本教程使用牛津-IIIT宠物数据集 (Parkhi 等人，2012)。该数据集包含 37 种宠物品种的图像，每个品种有 200 张图像（训练和测试拆分中大约各 100 张）。每张图像都包含相应的标签和像素级掩码。掩码是每个像素的类别标签。每个像素被赋予以下三个类别之一

类别 1：属于宠物的像素。
类别 2：与宠物接壤的像素。
类别 3：以上都不是/周围的像素。

pip install git+https://github.com/tensorflow/examples.git
pip install -U keras
pip install -q tensorflow_datasets
pip install -q -U tensorflow-text tensorflow

import numpy as np

import tensorflow as tf
import tensorflow_datasets as tfds

from tensorflow_examples.models.pix2pix import pix2pix

from IPython.display import clear_output
import matplotlib.pyplot as plt

下载牛津-IIIT宠物数据集

该数据集可从 TensorFlow 数据集获取。分割掩码包含在版本 3+ 中。

dataset, info = tfds.load('oxford_iiit_pet:3.*.*', with_info=True)

此外，图像颜色值被归一化到 [0, 1] 范围内。最后，如上所述，分割掩码中的像素被标记为 {1, 2, 3}。为了方便起见，从分割掩码中减去 1，导致标签为：{0, 1, 2}。

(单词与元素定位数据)
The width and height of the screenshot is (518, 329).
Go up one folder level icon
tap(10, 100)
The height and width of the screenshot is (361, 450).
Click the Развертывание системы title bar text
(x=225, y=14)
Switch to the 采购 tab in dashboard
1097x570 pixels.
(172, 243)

练习任务
- a) 把上面的全部记录一行不差地重新录入一遍。
- b) 请续写关于牛津-IIIT宠物数据集分割教程的节选，从它的最后一句之后写起。

练习答案
- a)
The width and height of the screenshot is (518, 329).
Go up one folder level icon
tap(10, 100)
The height and width of the screenshot is (361, 450).
Click the Развертывание системы title bar text
(x=225, y=14)
Switch to the 采购 tab in dashboard
1097x570 pixels.
(172, 243)

- b)
def normalize(input_image, input_mask):
  input_image = tf.cast(input_image, tf.float32) / 255.0
  input_mask -= 1
  return input_image, input_mask

def load_image(datapoint):
  input_image = tf.image.resize(datapoint['image'], (128, 128))
  input_mask = tf.image.resize(
    datapoint['segmentation_mask'],
    (128, 128),
    method = tf.image.ResizeMethod.NEAREST_NEIGHBOR,
  )

  input_image, input_mask = normalize(input_image, input_mask)

  return input_image, input_mask

该数据集已经包含了所需的训练和测试拆分，因此继续使用相同的拆分

TRAIN_LENGTH = info.splits['train'].num_examples
BATCH_SIZE = 64
BUFFER_SIZE = 1000
STEPS_PER_EPOCH = TRAIN_LENGTH // BATCH_SIZE

train_images = dataset['train'].map(load_image, num_parallel_calls=tf.data.AUTOTUNE)
test_images = dataset['test'].map(load_image, num_parallel_calls=tf.data.AUTOTUNE)

以下类通过随机翻转图像来执行简单的增强。转到图像增强教程以了解更多信息。

class Augment(tf.keras.layers.Layer):
  def __init__(self, seed=42):
    super().__init__()
    # both use the same seed, so they'll make the same random changes.
    self.augment_inputs = tf.keras.layers.RandomFlip(mode="horizontal", seed=seed)
    self.augment_labels = tf.keras.layers.RandomFlip(mode="horizontal", seed=seed)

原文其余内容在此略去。